Le Chef du gouvernement turc n’a pas mâché ses mots jeudi, s’agissant du vote de la loi française condamnant le négationnisme à l’égard du génocide arménien en 1915. Par ailleurs, les accusations de la Turquie peuvent anéantir les relations algéro-françaises qui connaissent un léger affermissement ces derniers temps. Election présidentielle oblige, les responsables français multiplient leurs visites en Algérie afin d’enterrer, l’espace de quelques mois, la revendication de la repentance exigée par le Front de libération nationale (FLN). L’Algérie, par la voix du secrétaire générale du FLN, Abdelaziz Belkhadem, également représentant personnel du président de la République, accuse régulièrement la France d’avoir commis des crimes durant la colonisation et exigent des excuses. Début 2010, un projet de loi criminalisant le colonialisme français en Algérie, initié par le député FLN Moussa Abdi, a fini par être abandonné. Un projet de loi renvoyé aux calendes grecques en raison du refus opposé à ce texte par certains responsables algériens, à leur tête Abdelaziz Ziari, président de l’APN et Daho Ould Kablia, ministre de l’Intérieur. Les accusations de la Turquie finiront-elles par pousser le FLN à revenir à la charge et demander à la France de présenter des excuses pour ses crimes commis durant la période coloniale ? Cela semble prématuré puisque les responsables français et algériens semblent avoir la tête dans les urnes.
Paris tente de calmer le jeu
De son côté, le Quai d’Orsay a tenté de calmer le jeu. Depuis Prague où il est en déplacement pour assister aux obsèques de l’ancien président tchèque Vaclav Havel, Nicolas Sarkozy a demandé à la Turquie le respect des «convictions» de chacun. «Je respecte les convictions de nos amis turcs, c’est un grand pays, une grande civilisation, ils doivent respecter les nôtres», a-t-il déclaré devant la presse française. Le ministre des Affaires étrangères Alain Juppé, quant à lui, a appelé la Turquie «à la retenue» : «J’avais appelé les autorités turques à ne pas sur-réagir au vote du Parlement.
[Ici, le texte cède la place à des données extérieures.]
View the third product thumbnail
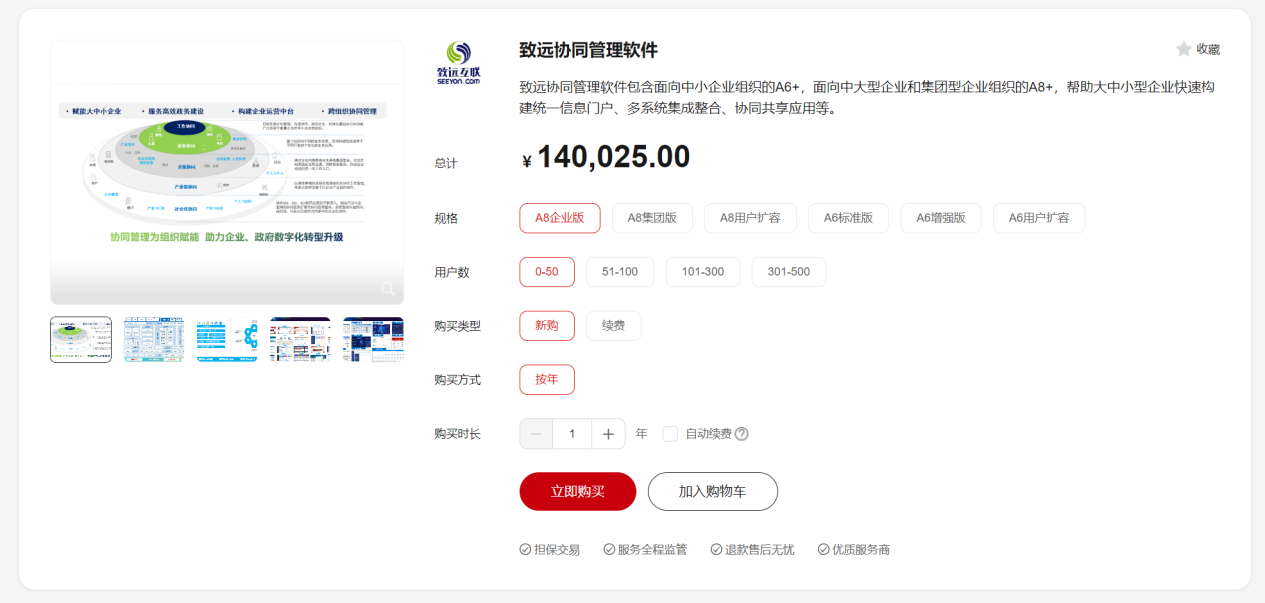The width and height of the screenshot is (1265, 603). (227, 339)
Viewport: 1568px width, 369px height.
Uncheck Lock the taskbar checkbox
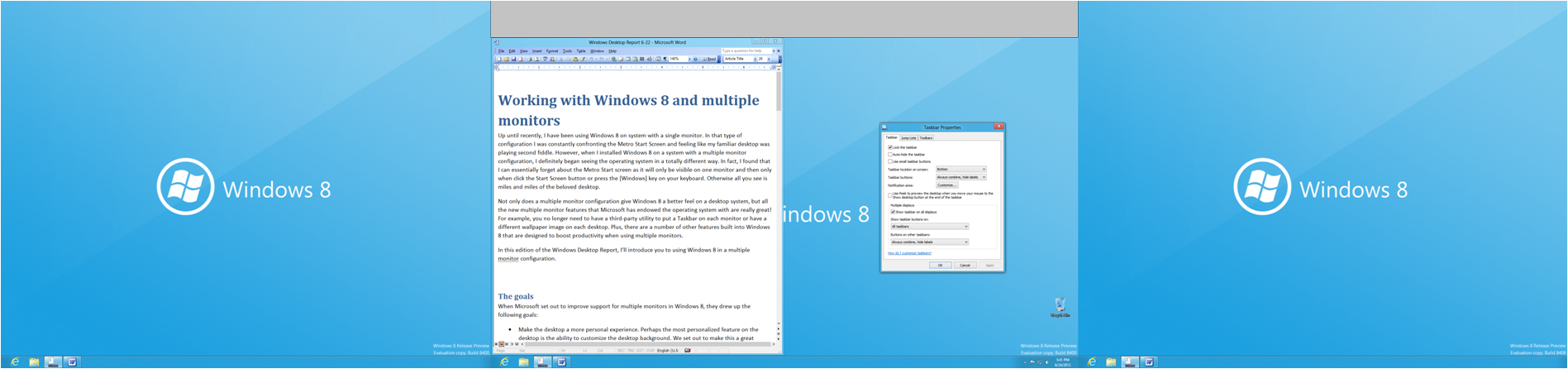(x=890, y=147)
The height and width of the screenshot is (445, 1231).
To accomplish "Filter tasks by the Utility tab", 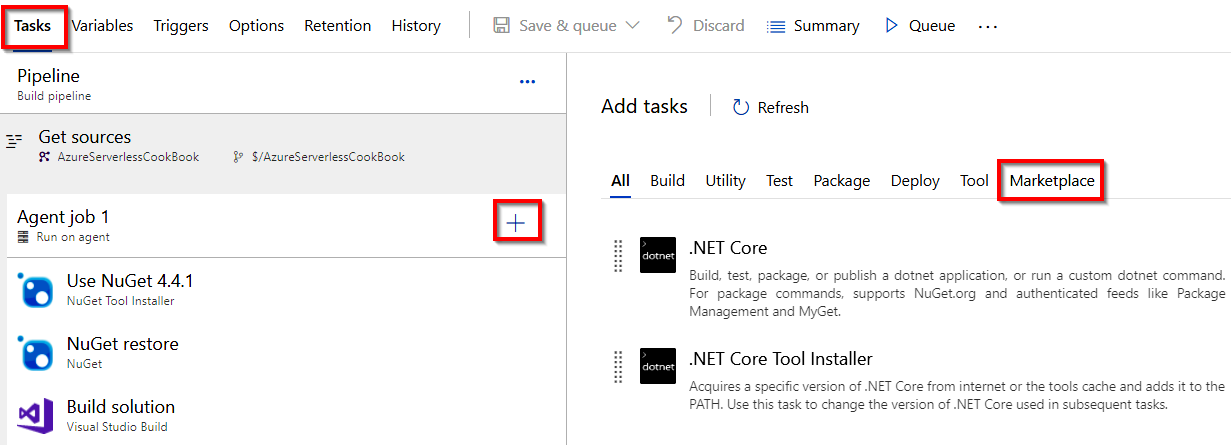I will (725, 181).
Je constate qu’il y a eu des déclarations sans doute excessives», a commenté le chef de la diplomatie française. Dans le même temps, il a pris ses distances avec la loi votée jeudi : «Je pense que cette initiative n’était pas opportune, mais le Parlement a voté. (…) Essayons maintenant de repren-dre des relations apaisées. Ce sera difficile, j’en ai conscience, mais le temps fera son œuvre», a-t-il poursuivi. Du côté de la Turquie, la question du génocide arménien n’est autre qu’une manœuvre électorale de la part du président-candidat Nicolas Sarkozy. Tout le monde sait que Sarkozy est opposé à la candidature de la Turquie à l’Union européenne et qu’il goûte peu à la concurrence qu’il subit de la part d’Ankara dans le cadre du «printemps arabe». Si on ajoute à cela les calculs électoraux à l’approche du scrutin présidentiel de 2012, le caractère fondamentalement indécent de cette loi votée par l’Assemblée française apparaît de façon évidente.